Stored data:

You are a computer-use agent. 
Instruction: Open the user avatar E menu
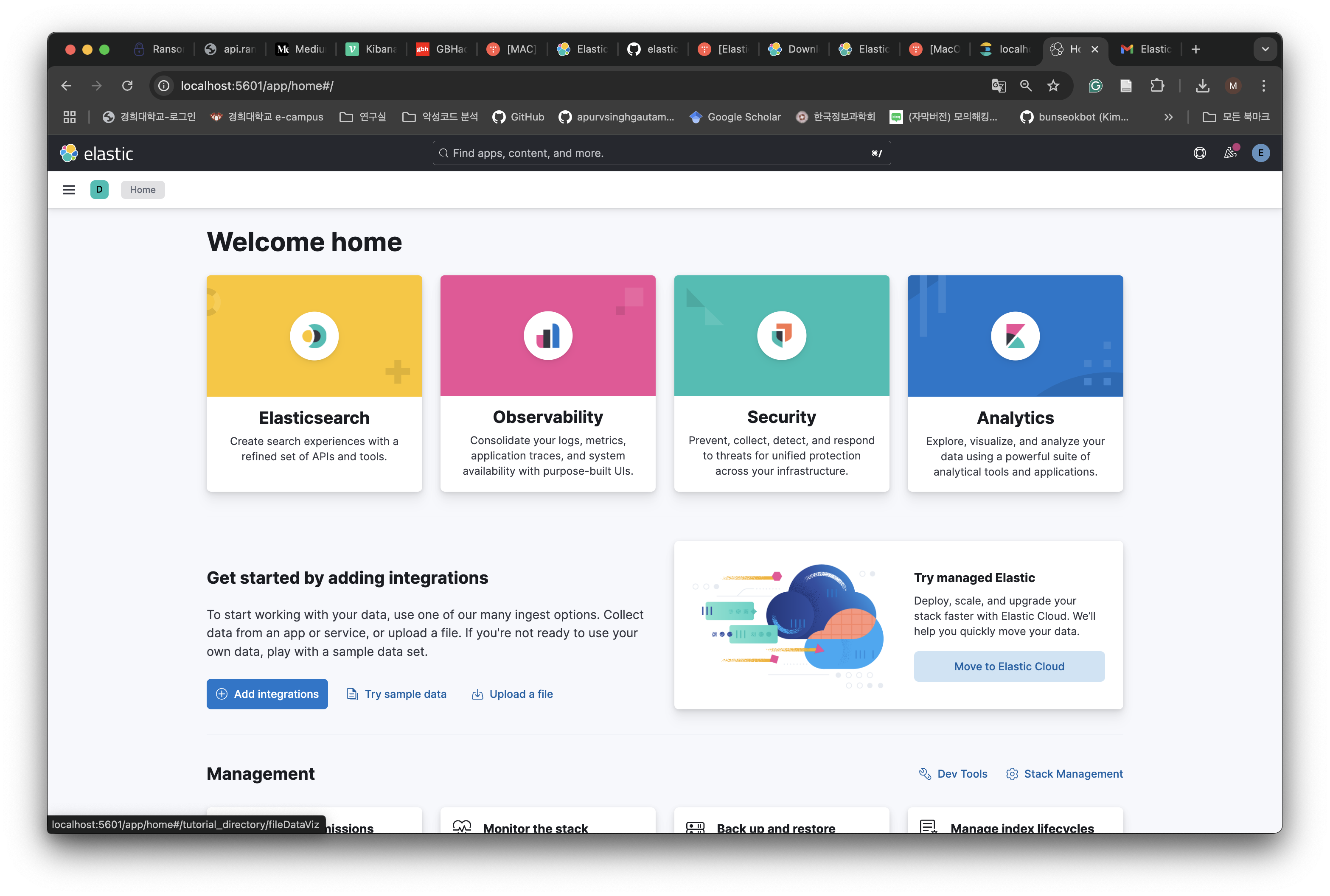click(x=1260, y=153)
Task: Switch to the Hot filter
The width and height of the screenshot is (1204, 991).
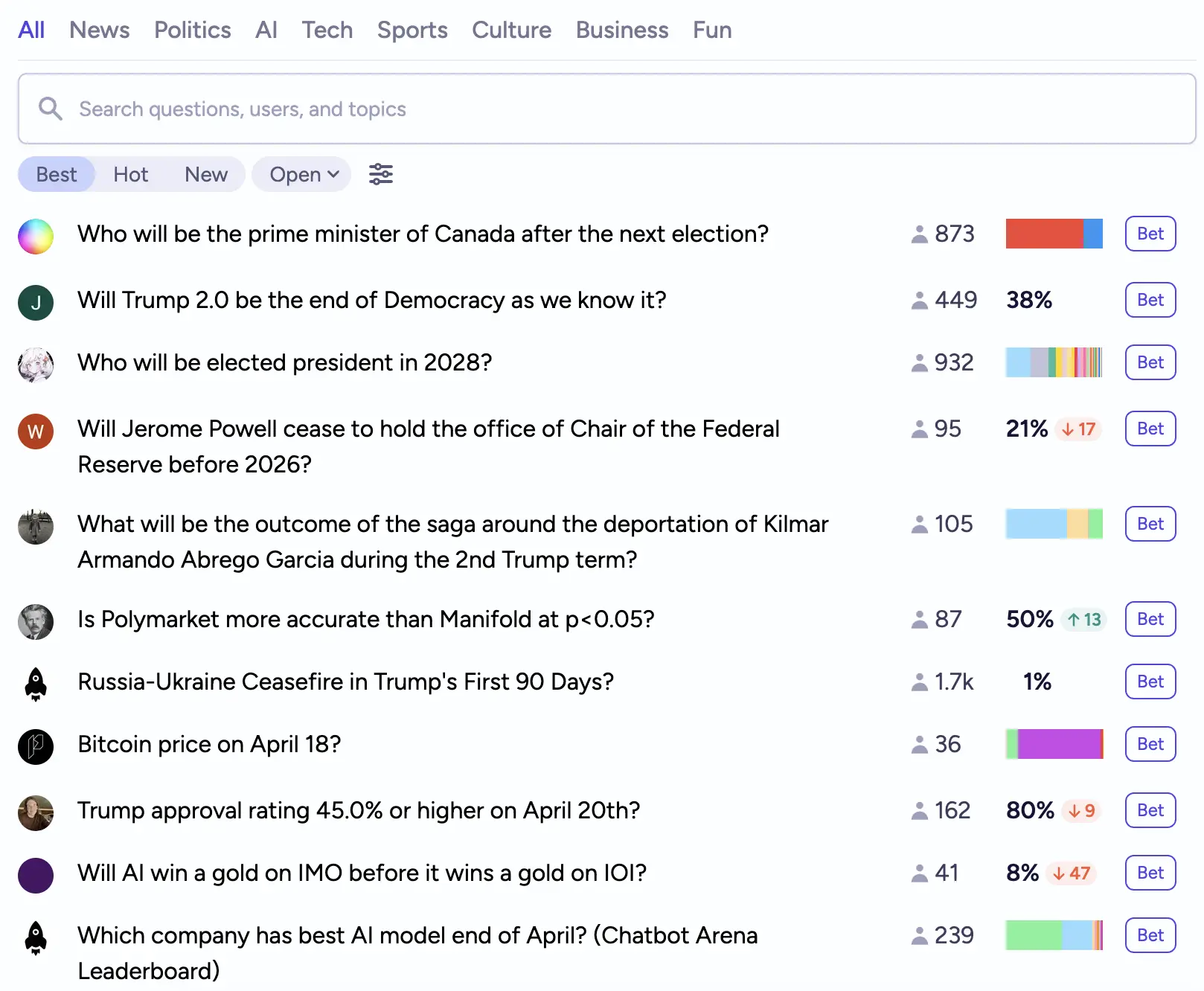Action: tap(130, 173)
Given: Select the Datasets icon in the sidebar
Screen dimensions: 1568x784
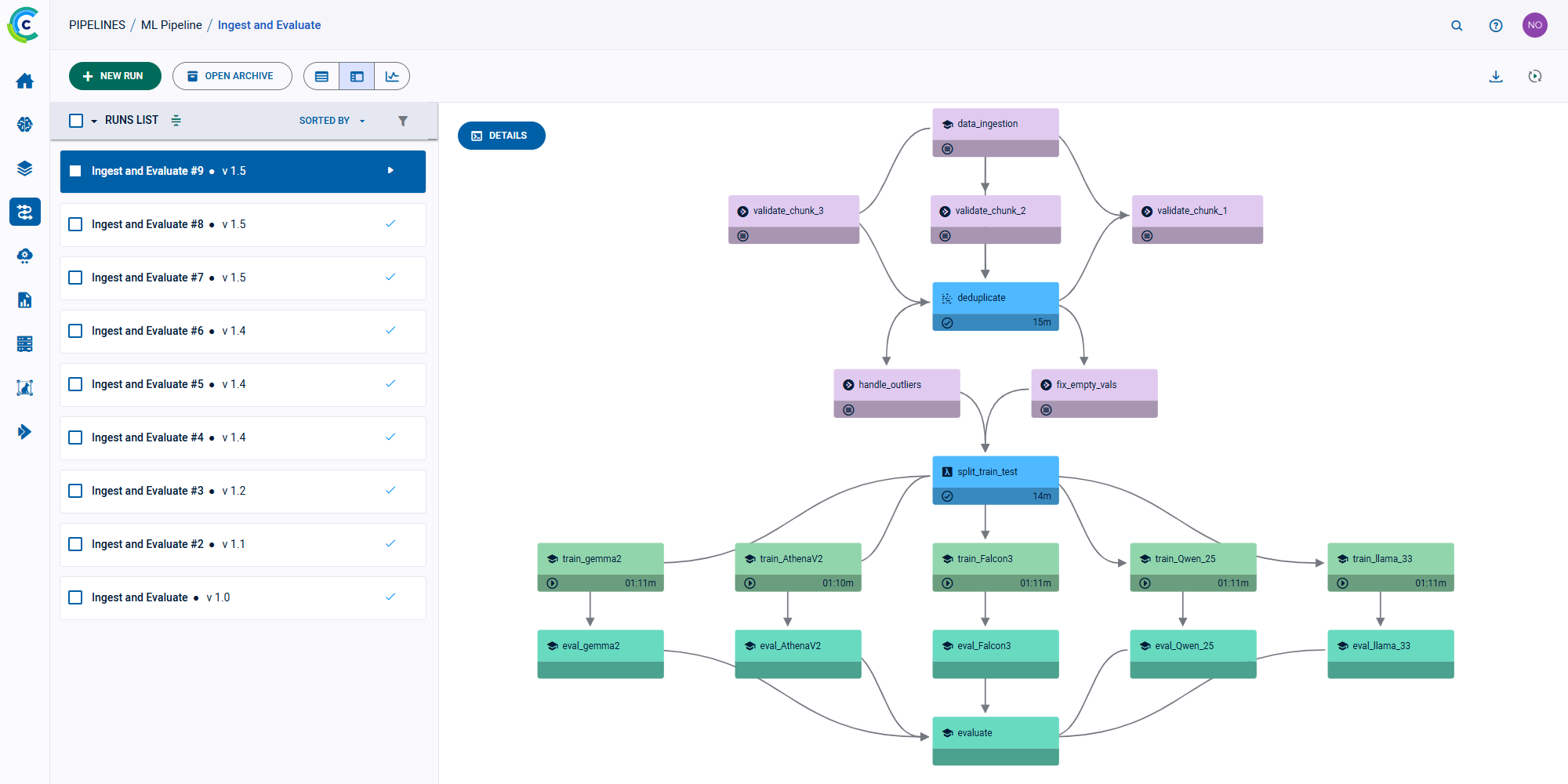Looking at the screenshot, I should 24,168.
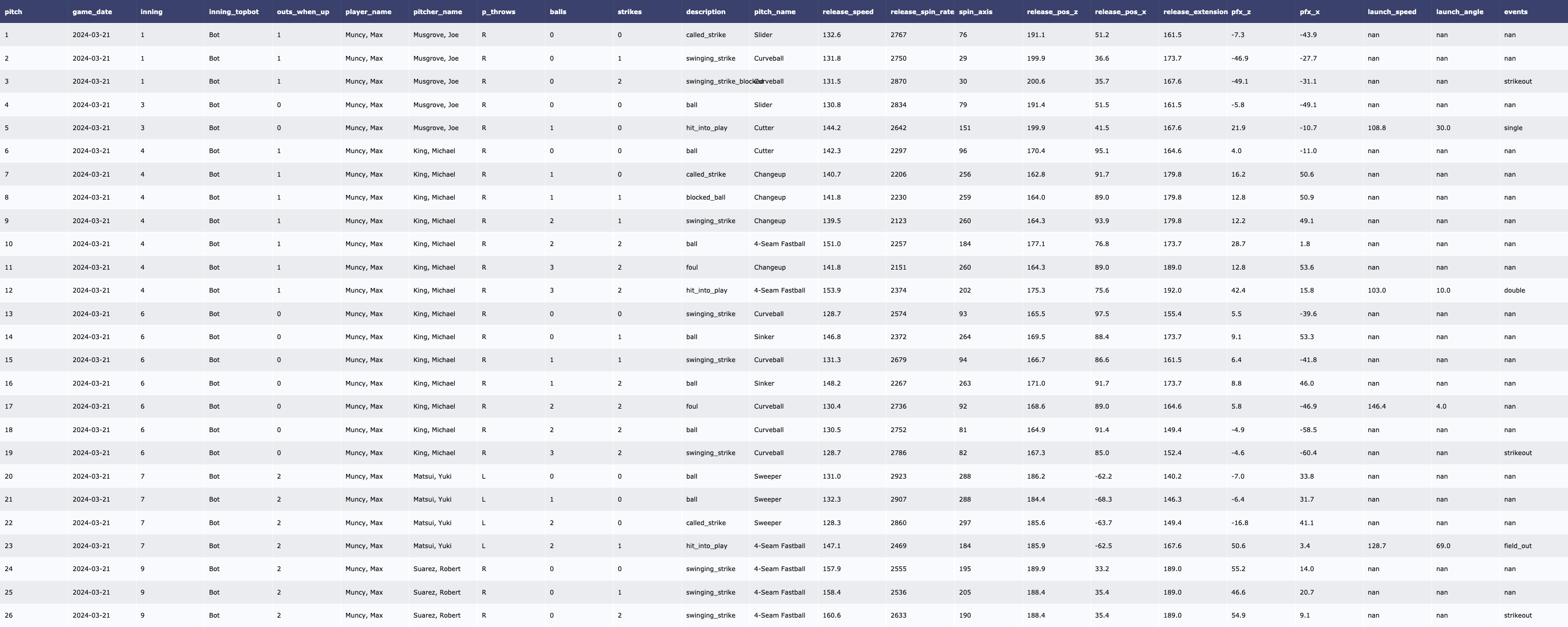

> **Work required**:
Your copy should hold only the lines running from the one that contains "Given: Select the" through the final line of the data; transcribe them exactly, both ends included, and leave pictures out.

> **The answer**:
Given: Select the Datasets icon in the sidebar
Screen dimensions: 1568x784
Looking at the screenshot, I should 24,168.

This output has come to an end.